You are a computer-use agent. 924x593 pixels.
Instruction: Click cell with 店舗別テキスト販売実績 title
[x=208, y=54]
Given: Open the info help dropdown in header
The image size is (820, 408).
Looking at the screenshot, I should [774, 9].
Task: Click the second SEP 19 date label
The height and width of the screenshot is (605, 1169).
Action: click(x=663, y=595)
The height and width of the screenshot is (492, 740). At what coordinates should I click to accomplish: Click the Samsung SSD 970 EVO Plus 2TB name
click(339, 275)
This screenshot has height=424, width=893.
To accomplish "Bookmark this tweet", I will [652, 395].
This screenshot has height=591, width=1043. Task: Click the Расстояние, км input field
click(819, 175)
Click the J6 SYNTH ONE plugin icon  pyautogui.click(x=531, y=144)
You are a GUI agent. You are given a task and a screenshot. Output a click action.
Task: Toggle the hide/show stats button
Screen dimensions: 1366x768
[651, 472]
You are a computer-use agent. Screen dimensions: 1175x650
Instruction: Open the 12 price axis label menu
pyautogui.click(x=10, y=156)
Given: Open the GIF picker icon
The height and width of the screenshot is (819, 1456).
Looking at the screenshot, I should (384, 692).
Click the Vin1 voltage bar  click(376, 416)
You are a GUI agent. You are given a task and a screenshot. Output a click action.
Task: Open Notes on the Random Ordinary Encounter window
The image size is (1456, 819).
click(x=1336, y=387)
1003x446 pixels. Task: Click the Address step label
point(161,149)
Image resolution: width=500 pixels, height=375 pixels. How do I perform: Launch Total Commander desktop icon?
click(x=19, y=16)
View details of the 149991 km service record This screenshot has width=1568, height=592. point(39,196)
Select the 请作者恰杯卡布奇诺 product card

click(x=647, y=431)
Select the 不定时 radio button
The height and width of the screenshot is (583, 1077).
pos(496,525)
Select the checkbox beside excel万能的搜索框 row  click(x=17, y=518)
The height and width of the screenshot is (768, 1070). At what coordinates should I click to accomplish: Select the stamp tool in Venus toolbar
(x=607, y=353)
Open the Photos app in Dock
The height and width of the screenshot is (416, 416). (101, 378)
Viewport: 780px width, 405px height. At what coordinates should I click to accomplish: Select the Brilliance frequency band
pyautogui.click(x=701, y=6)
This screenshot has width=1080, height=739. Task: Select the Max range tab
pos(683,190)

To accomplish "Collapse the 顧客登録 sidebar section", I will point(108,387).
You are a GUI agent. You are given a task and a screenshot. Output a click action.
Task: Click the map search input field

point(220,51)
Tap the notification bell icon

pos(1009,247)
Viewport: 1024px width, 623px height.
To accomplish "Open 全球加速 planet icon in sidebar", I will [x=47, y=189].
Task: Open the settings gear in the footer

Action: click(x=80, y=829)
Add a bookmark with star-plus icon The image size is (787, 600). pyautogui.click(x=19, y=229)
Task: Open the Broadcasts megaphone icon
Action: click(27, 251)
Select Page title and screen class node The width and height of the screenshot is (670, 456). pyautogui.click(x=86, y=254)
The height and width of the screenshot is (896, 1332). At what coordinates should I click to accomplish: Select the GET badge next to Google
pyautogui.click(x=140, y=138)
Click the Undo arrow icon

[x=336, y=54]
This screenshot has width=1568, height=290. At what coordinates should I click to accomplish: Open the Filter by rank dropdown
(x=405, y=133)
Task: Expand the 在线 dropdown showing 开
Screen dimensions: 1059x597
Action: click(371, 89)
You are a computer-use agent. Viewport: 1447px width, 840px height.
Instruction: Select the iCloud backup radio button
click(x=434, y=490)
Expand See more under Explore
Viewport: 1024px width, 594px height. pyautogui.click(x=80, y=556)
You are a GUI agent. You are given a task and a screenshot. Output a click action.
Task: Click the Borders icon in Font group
────────────────
What is required =>
Give every line of the records from the one containing "The height and width of the screenshot is (896, 1332)." through the end of the records, inclusive, as a numbered list, omitting blank lines.

The solution =>
1. The height and width of the screenshot is (896, 1332). At what coordinates should I click to accomplish: Select the GET badge next to Google
2. pyautogui.click(x=140, y=138)
3. Click the Undo arrow icon
4. [x=336, y=54]
5. This screenshot has width=1568, height=290. At what coordinates should I click to accomplish: Open the Filter by rank dropdown
6. (x=405, y=133)
7. Task: Expand the 在线 dropdown showing 开
8. Screen dimensions: 1059x597
9. Action: click(371, 89)
10. You are a computer-use agent. Viewport: 1447px width, 840px height.
11. Instruction: Select the iCloud backup radio button
12. click(x=434, y=490)
13. Expand See more under Explore
14. Viewport: 1024px width, 594px height. pyautogui.click(x=80, y=556)
15. You are a GUI agent. You are given a task and a screenshot. Output a click action.
16. Task: Click the Borders icon in Font group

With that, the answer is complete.